Special to the Mirror-Spectator
POTSDAM, Germany — In Potsdam, not far from Berlin, there is a beautifully renovated villa known as the Lepsiushaus, or House of Lepsius, which was the family home where the German pastor and humanitarian aid worker, Dr. Johannes Lepsius, lived and worked from 1908 to 1926. Since its official opening as a museum and research center in May 2011, the Lepsiushaus has become the venue for exhibits, lectures and conferences related to the theme of the 1915 Armenian Genocide.

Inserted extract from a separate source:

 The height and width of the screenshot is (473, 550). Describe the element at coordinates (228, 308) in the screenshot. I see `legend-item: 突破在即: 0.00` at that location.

Most recently, the Lepsiushaus hosted an international conference honoring its namesake. The September conference gathered experts from several universities in Germany, Switzerland, US and Armenia, including Prof. Ashot Hayruni of Yerevan State University, and Prof. Margaret L. Anderson of the University of California, Berkeley, who shed light on the many sides of this complex and controversial individual.
Lepsius is known to most Armenians as a courageous German who intervened in an effort to halt the Genocide being perpetrated by the Young Turk government in Turkey. He travelled to Turkey to set up his humanitarian mission in Urfa in 1896 to aid victims of the Hamidian massacres, and after hearing reports through the foreign ministry in Berlin of new massacres in 1915,
again traveled to aid Armenians. He set off for Constantinople hoping to mount a humanitarian aid initiative to save Armenians, but was prevented from travelling inland by the Young Turk officials. In a famous personal encounter with War Minister Enver Pasha, which Franz Werfel immortalized in his saga, The Forty Days of Musa Dagh, Lepsius confronted Enver with the Young Turks’ political and moral responsibility and pleaded with him to be able to intervene to help the Armenian population. Enver refused. The only thing that Lepsius could do was to interview Armenian refugees arriving in the capital, along with foreign missionaries and other eye-witnesses to the mass murders, in order to compile a report based on the testimonies that would document the tragedy being perpetrated. That report was to shake Germany and the world.